■ Problem statement ■
Word for word, restate the lines that run from the line containing "Delete the PVC" to the last line of the records below.

■ Information shown ■
★ ★ ★ ★ ★ ★ ★

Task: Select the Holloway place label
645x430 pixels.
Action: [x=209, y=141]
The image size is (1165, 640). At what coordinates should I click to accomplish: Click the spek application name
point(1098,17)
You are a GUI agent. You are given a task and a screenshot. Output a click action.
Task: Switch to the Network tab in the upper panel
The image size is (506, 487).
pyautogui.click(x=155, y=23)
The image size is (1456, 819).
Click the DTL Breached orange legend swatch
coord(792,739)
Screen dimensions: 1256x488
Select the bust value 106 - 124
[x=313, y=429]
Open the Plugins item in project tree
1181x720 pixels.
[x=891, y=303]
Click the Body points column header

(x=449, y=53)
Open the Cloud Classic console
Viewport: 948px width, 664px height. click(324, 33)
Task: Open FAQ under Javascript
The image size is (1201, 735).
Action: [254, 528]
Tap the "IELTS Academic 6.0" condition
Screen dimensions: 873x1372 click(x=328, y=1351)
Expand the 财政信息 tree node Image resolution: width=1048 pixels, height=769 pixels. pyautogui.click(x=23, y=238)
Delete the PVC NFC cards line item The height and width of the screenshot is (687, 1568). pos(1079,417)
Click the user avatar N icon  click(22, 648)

★ ★ ★ ★ ★ ★ ★

■ Exercise response ■
Delete the PVC NFC cards line item The height and width of the screenshot is (687, 1568). pos(1079,417)
Click the user avatar N icon  click(22, 648)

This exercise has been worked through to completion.